There’s no other feeling like being in the bullpen. You’re warmed up, you’re sweaty, and you’re nervous. There are other competitors pacing around you—some are casually talking to their team, others have their hands buried in their faces, and still others, like you, are waiting for their fate. Whatever it is, you will be facing it.
This is the feeling that I’ve gotten again and again. I just competed, and I just lost, yesterday. While I don’t usually write essays like this “live” in the moment (I compete again today), I have decided that it’s important to capture my feelings in the moment, as they arise.
Yesterday I lost my match by submission. I didn’t even make it to the halfway mark.
It’s disappointing in so many ways but the biggest disappointment was that it happened. I can’t do anything about it now to change the way it did. I still feel the overwhelming sadness wash over me—a feeling that I had long tried to suppress in other contexts—again and again and again as I laid in my soft hotel bed, tossing and turning. Finally a resignation, an acceptance, to let myself feel whatever was happening allowed me to fall asleep. I was exhausted, anyways.
When I took a shower yesterday, I noticed that I had fingerprint bruises on my forearm where my opponent had been gripping me. It was at that moment that I was reminded of how physically combative this sport of jiu jitsu is. In just a short two and a half minutes, I managed to get bruises in a body presumably hardened by weight training, judo and jiu jitsu, through a gi several layers thick. It showed me what I had been really facing and up against.
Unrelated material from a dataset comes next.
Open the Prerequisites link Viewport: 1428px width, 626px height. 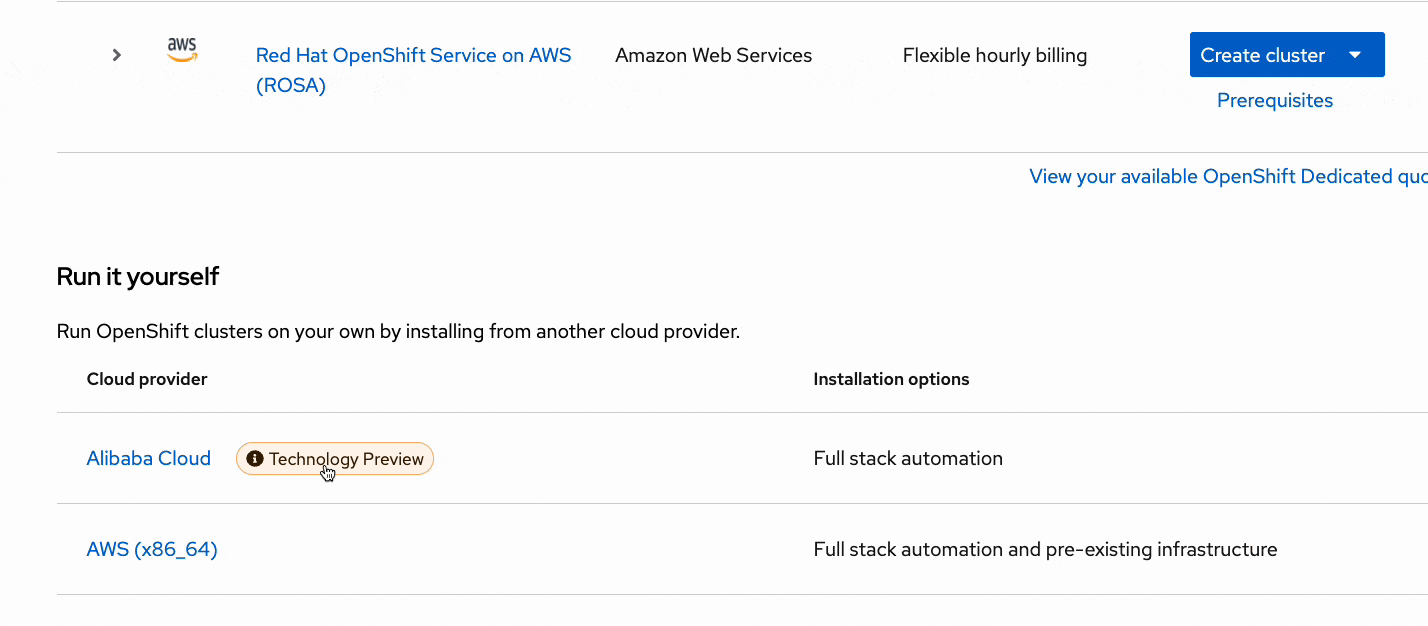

Thousands of miles away in Las Vegas, in a desolate part of the mountains, in a shower at a two-star (but somehow nice) hotel, it began to hit home the magnitude of what I had experienced, and what I will experience again and again.
To some this feeling will be insignificant, but this is a significant event for me. I’d like to think that every experience I had will have significance and meaning, at least in my own personal universe. It is these events that are so small and yet so cataclysmic that I also feel compelled to share, because if I kept them to myself, I think I would implode.
Margaret Wheatley writes, “The shape of chaos materializes from information feeding back on itself and changing in the process.” Information can take many forms but lately it’s been taking the form of feelings. Feelings as I book a flight thousands of miles away and request vacation time that inevitably comes at the wrong times; feelings taking a ride through an unfamiliar landscape; feelings as I watch the sun come over the mountains and a ferris wheel while pigeons walk beside me. Feelings as I feel the roaring, sonic booms of thousands of people as I enter the stadium; feelings of having not one, but two, Olympic judo medalists put arms around my shoulders for a picture; feelings at watching my name move up closer and closer to the top of the board.
There will be so many feelings to experience in jiu jitsu, and by extension, life.
After all, there’s no other feeling like feeling alive.